Newton's Law of Cooling, find room temperature

[hulgy]

Homework Statement

Suppose that the temperature of a pan of warm water obeys Newton's law of cooling. The water (47 degrees Celsius) was put in a room and 10 minutes later the water's temperature was 40 degrees Celsius. After another 10 minutes, the temperature of the water was 34 degrees Celsius. Find the room's temperature.

Homework Equations

(H-H_s)=(H₀-H_s)e^kt
dH/dt = -k(H-H_s)

H_s is the room's temperature
H₀ is the initial temperature of the water
H is the temperature of the water at time t

The Attempt at a Solution

I'm rather at a loss at how to do this problem. I've tried setting up a system of equations and tried finding the room temperature, but that doesn't work out. So if algebra won't do it, then I'm assuming something calculus-y should. I'm just at a lost as what that is.

 

[ehild]

You have the temperatures at 10 minutes and at 20 minutes. The exponential terms are e^10k and e^20k which is the square of e^10k . Plug in the temperature data and use that the second equation is just the square of the first one.

ehild

 

[hulgy]

It doesn't work, it only leads to a polynomial that can't be factored.

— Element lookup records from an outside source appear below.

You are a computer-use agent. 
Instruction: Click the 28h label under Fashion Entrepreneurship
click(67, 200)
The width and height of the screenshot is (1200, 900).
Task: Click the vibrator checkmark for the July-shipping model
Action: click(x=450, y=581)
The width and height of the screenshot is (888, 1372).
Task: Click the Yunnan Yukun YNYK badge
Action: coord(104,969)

If it helps at all Newton's law of cooling is dH/dt = -k(H-H_s), the equation above is derived from it.

 

[Strants]

It didn't lead to an unfactorable polynomial when I tried it. . . I ended up substituting M=e^10k, which made it easier to solve (or less intimidating, anyways).

 

[ehild]

It works, just try.

Let be z=e^10k. Then e^20k=z^2.

You have two equations:

40-Hs=(47-Hs)z
34-Hs=(47-Hs)z^2

What about squaring the first equation and dividing by the second one?


ehild

 

[hulgy]

OK..

40-Hs=(47-Hs)z
34-Hs=(47-Hs)z^2

I square the first equation
(40-Hs)^2=(47-Hs)^2*z^2

and divide by the second, so I get:
(40-Hs)^2/(34-Hs) = (47-Hs)

...FFFFFUUUUUUUUUUUUUUUUUUUUU

I was doing this all along, but I was writing some of my signs wrong... so yeah. Anyway thanks for the help, answer is -2.